## DIRECTION A
In the rows starting at "What do you see at coordinates (288, 65)" and ending at "advertisement is located", swap "particular" for "specific" and reproduce those lines with no other changes.
## DIRECTION B
Resume the owner-builder account from the point where it stops.

## PROVIDED PASSAGE
>> Begin

So I actually started my genuine owner builder journey at the end of last year. I finally got approval for finance in late November last year. I booked frames which were meant to show up in January, but the hit and miss promises of the frame supplier meant the frames were here mid-September. In the meantime, I took time off and put down the screw piers, concrete and bearers, joists and flooring. The weather delay took its toll, but none the less ready for frames when they arrived.
Now when you go for the loan you set out your milestones in which you can draw down on your loan. I had the luxury of having enough cash to fund up to this point. Probably enough left for the roof after frames stood (currently underway). So it's been, 10 months since loan approval and contracts signed with bank. 
The funny part is me and the manager started to talk about getting the receipts together to present to the bank to make the first of the 2 progress payments or draw downs. So we put that out there.

>> End

## SUPPLIED DATA
>> Begin

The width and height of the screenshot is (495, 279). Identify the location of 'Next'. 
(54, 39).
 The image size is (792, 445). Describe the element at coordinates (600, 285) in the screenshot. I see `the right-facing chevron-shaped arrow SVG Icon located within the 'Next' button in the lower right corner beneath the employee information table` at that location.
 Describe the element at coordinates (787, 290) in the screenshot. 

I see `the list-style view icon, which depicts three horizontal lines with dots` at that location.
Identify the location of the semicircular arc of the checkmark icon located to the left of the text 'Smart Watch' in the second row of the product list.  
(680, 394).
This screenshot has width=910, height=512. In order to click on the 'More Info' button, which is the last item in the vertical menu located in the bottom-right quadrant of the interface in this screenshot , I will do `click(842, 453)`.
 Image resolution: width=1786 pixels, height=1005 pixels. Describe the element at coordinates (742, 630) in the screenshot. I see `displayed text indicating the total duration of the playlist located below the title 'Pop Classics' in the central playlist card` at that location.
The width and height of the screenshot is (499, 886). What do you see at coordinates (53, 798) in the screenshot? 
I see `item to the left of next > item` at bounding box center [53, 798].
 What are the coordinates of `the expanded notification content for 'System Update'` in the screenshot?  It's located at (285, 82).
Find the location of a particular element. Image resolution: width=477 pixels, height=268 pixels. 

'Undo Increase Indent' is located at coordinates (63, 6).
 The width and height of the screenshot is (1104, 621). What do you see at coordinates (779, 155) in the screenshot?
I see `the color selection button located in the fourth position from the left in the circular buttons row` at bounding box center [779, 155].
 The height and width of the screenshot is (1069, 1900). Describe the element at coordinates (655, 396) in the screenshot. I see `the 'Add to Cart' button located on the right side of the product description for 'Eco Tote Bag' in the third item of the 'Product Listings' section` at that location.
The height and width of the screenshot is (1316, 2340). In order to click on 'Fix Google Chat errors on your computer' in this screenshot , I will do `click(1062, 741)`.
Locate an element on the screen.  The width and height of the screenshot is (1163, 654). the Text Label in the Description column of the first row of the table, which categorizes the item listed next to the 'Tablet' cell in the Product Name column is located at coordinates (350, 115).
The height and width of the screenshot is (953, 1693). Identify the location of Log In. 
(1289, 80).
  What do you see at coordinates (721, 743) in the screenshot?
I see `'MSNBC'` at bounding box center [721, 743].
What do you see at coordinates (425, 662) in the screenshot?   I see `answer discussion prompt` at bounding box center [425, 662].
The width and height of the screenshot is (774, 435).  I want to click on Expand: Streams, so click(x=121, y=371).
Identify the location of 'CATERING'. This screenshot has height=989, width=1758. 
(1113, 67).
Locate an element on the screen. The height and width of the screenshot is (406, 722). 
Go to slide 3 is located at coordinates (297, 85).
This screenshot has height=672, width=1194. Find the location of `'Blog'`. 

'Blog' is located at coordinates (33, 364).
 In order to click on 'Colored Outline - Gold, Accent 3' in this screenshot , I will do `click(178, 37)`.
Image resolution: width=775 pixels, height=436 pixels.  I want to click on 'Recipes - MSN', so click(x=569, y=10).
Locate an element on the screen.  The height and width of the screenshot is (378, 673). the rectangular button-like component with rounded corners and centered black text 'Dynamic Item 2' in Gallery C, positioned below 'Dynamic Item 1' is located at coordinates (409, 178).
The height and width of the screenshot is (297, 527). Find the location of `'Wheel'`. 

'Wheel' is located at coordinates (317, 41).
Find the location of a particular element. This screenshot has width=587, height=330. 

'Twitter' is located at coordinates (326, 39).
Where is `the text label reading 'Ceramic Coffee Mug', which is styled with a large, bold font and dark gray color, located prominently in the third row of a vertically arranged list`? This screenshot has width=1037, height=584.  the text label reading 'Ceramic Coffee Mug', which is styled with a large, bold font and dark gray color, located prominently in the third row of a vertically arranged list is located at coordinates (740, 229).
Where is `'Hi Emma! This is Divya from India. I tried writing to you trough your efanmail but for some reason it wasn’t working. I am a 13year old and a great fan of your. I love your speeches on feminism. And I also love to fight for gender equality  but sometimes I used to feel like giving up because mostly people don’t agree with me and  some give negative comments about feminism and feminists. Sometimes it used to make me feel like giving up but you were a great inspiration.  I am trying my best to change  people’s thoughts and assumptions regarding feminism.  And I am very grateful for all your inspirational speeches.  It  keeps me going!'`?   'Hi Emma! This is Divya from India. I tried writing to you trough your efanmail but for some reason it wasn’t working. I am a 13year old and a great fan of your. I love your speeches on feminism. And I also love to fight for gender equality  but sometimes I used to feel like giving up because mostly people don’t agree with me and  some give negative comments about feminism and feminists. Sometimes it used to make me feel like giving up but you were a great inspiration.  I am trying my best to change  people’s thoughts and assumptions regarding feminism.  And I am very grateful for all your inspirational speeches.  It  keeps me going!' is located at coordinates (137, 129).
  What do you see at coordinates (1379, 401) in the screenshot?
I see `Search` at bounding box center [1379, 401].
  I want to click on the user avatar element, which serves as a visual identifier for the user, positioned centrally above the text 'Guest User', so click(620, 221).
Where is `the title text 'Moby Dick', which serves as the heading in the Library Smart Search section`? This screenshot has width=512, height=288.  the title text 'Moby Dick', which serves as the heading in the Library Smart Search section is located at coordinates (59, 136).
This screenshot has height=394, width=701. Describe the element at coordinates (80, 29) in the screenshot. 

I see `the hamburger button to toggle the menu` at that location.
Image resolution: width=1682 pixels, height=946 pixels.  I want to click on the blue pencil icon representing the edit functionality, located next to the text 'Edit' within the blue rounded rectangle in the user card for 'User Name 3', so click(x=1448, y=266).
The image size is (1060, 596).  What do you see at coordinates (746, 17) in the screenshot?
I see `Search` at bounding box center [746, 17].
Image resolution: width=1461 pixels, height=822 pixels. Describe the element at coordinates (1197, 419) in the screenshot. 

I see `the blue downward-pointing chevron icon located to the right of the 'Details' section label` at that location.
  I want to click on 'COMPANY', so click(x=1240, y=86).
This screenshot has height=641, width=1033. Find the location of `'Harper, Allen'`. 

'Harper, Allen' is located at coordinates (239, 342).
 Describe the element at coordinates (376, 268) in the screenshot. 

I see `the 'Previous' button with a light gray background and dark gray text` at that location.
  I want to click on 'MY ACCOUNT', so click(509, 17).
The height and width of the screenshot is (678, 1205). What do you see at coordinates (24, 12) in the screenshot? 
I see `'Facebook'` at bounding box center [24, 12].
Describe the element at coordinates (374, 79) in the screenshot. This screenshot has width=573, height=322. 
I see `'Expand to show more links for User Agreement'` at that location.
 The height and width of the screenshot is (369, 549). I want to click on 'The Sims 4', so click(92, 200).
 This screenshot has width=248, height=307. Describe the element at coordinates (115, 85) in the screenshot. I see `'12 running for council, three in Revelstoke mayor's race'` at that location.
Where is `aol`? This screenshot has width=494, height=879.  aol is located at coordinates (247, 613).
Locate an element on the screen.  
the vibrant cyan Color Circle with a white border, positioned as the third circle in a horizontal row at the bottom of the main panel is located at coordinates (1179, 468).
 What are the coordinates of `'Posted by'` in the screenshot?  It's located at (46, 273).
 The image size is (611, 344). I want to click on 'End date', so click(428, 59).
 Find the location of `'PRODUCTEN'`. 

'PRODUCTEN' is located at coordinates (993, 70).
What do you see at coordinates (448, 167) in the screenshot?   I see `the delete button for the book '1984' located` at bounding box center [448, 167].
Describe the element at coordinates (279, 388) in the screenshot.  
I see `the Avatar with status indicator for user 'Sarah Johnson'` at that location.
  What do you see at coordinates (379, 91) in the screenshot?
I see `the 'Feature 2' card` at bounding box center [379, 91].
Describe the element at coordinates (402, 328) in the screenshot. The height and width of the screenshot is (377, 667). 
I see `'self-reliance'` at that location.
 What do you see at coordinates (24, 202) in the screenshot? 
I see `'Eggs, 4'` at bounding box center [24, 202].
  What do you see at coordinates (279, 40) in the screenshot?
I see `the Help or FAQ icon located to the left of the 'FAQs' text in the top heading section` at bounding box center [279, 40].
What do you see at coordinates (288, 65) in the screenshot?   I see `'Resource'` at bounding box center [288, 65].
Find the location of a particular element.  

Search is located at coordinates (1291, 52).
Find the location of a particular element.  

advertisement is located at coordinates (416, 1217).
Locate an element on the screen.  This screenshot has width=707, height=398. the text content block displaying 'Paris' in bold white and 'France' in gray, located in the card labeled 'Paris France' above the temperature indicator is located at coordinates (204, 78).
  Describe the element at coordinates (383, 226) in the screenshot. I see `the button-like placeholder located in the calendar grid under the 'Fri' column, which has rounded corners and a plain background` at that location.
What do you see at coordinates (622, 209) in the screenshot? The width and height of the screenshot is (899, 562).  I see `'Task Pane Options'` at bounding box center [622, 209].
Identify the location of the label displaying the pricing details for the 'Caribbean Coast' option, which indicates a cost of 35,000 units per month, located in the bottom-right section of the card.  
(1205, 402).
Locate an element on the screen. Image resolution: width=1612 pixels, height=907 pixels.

>> End

## FINAL ANSWER A
What do you see at coordinates (288, 65) in the screenshot?   I see `'Resource'` at bounding box center [288, 65].
Find the location of a specific element.  

Search is located at coordinates (1291, 52).
Find the location of a specific element.  

advertisement is located at coordinates (416, 1217).

## FINAL ANSWER B
Somebody was listening, the bank rang us tuesday and said........
Your loan contract has expired, you must reapply. 
How the heck does that happen. I can't find a date on the contract. It only says we must have started construction in 6 months from signing. 
I am LIVID.

----------


## johnc

Would suggest your talk to the manager or loan officer at your nearest branch, sometimes they can sort these speed humps out.

----------


## r3nov8or

So, you started construction within 6 months of signing?

----------


## manofaus

Yes I did. Screw piers end of January. Yes I know 9 months and only just got the frames up.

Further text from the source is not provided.